Problem details
What do the lines from the top of the data through the line with "Terms of Service (526, 2413)" say? Quote them exactly and include both ends.

#### Supplied information

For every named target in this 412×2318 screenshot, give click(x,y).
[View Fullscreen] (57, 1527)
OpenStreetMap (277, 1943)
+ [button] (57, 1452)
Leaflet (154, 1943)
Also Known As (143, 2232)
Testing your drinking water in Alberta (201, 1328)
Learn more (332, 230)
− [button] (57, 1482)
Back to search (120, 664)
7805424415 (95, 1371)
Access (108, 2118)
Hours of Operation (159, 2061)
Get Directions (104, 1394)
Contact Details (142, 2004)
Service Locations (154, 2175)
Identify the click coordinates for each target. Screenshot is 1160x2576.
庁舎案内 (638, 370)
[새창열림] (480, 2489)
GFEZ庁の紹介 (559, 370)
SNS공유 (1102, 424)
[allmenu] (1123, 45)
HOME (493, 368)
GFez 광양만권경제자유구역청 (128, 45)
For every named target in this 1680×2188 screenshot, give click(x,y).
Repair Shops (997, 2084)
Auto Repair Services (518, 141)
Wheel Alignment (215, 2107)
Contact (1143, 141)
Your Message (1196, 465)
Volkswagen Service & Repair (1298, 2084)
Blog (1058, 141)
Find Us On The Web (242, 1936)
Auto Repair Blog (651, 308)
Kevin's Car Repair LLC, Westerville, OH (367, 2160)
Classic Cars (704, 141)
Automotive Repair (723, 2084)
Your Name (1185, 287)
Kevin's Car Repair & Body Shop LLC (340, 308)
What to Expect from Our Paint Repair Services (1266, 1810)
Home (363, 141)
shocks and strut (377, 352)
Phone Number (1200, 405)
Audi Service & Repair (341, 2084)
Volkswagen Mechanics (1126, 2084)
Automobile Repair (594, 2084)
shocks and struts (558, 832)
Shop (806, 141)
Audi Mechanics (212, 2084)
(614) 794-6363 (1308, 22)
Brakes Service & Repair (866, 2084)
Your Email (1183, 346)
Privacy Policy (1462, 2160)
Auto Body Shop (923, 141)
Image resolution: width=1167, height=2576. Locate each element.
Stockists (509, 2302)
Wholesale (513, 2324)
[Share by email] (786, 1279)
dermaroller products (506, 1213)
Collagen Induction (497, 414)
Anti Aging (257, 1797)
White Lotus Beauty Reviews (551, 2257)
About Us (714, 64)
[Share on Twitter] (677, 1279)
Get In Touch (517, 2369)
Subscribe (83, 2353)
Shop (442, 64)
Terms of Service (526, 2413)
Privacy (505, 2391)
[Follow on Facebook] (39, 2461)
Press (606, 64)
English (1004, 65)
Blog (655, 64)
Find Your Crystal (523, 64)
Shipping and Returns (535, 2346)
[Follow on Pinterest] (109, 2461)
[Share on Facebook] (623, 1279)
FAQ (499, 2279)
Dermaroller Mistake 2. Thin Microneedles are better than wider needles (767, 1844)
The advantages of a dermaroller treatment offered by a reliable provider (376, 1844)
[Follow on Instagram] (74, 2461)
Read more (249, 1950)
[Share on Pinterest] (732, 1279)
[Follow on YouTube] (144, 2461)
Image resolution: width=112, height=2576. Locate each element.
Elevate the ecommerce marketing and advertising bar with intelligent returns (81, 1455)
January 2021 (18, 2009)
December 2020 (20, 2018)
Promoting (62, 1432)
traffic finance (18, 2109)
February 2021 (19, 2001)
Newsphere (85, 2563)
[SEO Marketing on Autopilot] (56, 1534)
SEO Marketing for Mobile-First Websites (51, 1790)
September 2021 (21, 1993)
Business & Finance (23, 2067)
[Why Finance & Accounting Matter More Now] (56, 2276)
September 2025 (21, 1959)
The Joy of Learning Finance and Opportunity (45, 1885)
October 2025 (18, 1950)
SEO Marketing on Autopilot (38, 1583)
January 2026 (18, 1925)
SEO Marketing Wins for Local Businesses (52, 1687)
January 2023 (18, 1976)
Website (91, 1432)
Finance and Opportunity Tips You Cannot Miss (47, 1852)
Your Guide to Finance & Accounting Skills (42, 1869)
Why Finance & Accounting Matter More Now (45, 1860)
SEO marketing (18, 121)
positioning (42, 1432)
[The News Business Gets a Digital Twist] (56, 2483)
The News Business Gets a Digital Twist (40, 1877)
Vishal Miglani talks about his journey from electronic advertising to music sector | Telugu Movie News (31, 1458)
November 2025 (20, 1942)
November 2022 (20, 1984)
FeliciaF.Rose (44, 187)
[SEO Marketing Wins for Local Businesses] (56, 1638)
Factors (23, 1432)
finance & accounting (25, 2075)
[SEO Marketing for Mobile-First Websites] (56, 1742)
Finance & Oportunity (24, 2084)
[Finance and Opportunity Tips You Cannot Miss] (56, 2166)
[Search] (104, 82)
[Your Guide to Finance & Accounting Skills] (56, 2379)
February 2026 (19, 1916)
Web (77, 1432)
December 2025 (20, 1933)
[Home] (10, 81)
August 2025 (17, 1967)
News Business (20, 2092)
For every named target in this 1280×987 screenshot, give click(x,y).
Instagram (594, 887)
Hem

########

Solution below
For every named target in this 412×2318 screenshot, give click(x,y).
[View Fullscreen] (57, 1527)
OpenStreetMap (277, 1943)
+ [button] (57, 1452)
Leaflet (154, 1943)
Also Known As (143, 2232)
Testing your drinking water in Alberta (201, 1328)
Learn more (332, 230)
− [button] (57, 1482)
Back to search (120, 664)
7805424415 (95, 1371)
Access (108, 2118)
Hours of Operation (159, 2061)
Get Directions (104, 1394)
Contact Details (142, 2004)
Service Locations (154, 2175)
Identify the click coordinates for each target. Screenshot is 1160x2576.
庁舎案内 (638, 370)
[새창열림] (480, 2489)
GFEZ庁の紹介 (559, 370)
SNS공유 (1102, 424)
[allmenu] (1123, 45)
HOME (493, 368)
GFez 광양만권경제자유구역청 (128, 45)
For every named target in this 1680×2188 screenshot, give click(x,y).
Repair Shops (997, 2084)
Auto Repair Services (518, 141)
Wheel Alignment (215, 2107)
Contact (1143, 141)
Your Message (1196, 465)
Volkswagen Service & Repair (1298, 2084)
Blog (1058, 141)
Find Us On The Web (242, 1936)
Auto Repair Blog (651, 308)
Kevin's Car Repair LLC, Westerville, OH (367, 2160)
Classic Cars (704, 141)
Automotive Repair (723, 2084)
Your Name (1185, 287)
Kevin's Car Repair & Body Shop LLC (340, 308)
What to Expect from Our Paint Repair Services (1266, 1810)
Home (363, 141)
shocks and strut (377, 352)
Phone Number (1200, 405)
Audi Service & Repair (341, 2084)
Volkswagen Mechanics (1126, 2084)
Automobile Repair (594, 2084)
shocks and struts (558, 832)
Shop (806, 141)
Audi Mechanics (212, 2084)
(614) 794-6363 (1308, 22)
Brakes Service & Repair (866, 2084)
Your Email (1183, 346)
Privacy Policy (1462, 2160)
Auto Body Shop (923, 141)
Image resolution: width=1167, height=2576. Locate each element.
Stockists (509, 2302)
Wholesale (513, 2324)
[Share by email] (786, 1279)
dermaroller products (506, 1213)
Collagen Induction (497, 414)
Anti Aging (257, 1797)
White Lotus Beauty Reviews (551, 2257)
About Us (714, 64)
[Share on Twitter] (677, 1279)
Get In Touch (517, 2369)
Subscribe (83, 2353)
Shop (442, 64)
Terms of Service (526, 2413)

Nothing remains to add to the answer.